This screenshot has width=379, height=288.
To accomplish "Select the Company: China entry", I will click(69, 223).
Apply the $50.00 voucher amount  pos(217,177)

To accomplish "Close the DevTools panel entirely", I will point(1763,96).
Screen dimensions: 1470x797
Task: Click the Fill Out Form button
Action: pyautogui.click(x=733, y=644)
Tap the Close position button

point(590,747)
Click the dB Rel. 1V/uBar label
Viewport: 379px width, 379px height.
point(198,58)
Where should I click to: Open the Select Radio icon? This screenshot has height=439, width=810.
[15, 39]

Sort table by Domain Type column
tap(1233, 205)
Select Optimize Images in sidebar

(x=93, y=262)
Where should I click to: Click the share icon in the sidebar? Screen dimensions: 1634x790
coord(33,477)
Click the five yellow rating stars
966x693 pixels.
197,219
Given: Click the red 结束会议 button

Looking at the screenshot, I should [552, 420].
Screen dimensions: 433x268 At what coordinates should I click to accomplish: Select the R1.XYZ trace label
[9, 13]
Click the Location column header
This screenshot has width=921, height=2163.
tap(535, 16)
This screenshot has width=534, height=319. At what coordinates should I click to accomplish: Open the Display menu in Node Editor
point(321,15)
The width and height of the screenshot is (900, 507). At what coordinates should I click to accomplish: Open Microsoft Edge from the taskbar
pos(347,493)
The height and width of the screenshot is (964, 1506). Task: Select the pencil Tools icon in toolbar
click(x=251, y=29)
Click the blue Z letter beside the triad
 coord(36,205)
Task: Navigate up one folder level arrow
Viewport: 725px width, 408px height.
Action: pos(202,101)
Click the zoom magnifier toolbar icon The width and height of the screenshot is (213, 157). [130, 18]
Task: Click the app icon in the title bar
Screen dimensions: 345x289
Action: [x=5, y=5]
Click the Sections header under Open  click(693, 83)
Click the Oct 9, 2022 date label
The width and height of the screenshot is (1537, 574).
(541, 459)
::::::
▶ _WHAT IS REQUIRED_
Make an exact copy of all the entries above.

▶ _EXERCISE RESPONSE_
This screenshot has width=379, height=288.
To accomplish "Select the Company: China entry", I will click(69, 223).
Apply the $50.00 voucher amount  pos(217,177)

To accomplish "Close the DevTools panel entirely", I will point(1763,96).
Screen dimensions: 1470x797
Task: Click the Fill Out Form button
Action: pyautogui.click(x=733, y=644)
Tap the Close position button

point(590,747)
Click the dB Rel. 1V/uBar label
Viewport: 379px width, 379px height.
point(198,58)
Where should I click to: Open the Select Radio icon? This screenshot has height=439, width=810.
[15, 39]

Sort table by Domain Type column
tap(1233, 205)
Select Optimize Images in sidebar

(x=93, y=262)
Where should I click to: Click the share icon in the sidebar? Screen dimensions: 1634x790
coord(33,477)
Click the five yellow rating stars
966x693 pixels.
197,219
Given: Click the red 结束会议 button

Looking at the screenshot, I should [552, 420].
Screen dimensions: 433x268 At what coordinates should I click to accomplish: Select the R1.XYZ trace label
[9, 13]
Click the Location column header
This screenshot has width=921, height=2163.
tap(535, 16)
This screenshot has width=534, height=319. At what coordinates should I click to accomplish: Open the Display menu in Node Editor
point(321,15)
The width and height of the screenshot is (900, 507). At what coordinates should I click to accomplish: Open Microsoft Edge from the taskbar
pos(347,493)
The height and width of the screenshot is (964, 1506). Task: Select the pencil Tools icon in toolbar
click(x=251, y=29)
Click the blue Z letter beside the triad
 coord(36,205)
Task: Navigate up one folder level arrow
Viewport: 725px width, 408px height.
Action: pos(202,101)
Click the zoom magnifier toolbar icon The width and height of the screenshot is (213, 157). [130, 18]
Task: Click the app icon in the title bar
Screen dimensions: 345x289
Action: [x=5, y=5]
Click the Sections header under Open  click(693, 83)
Click the Oct 9, 2022 date label
The width and height of the screenshot is (1537, 574).
(541, 459)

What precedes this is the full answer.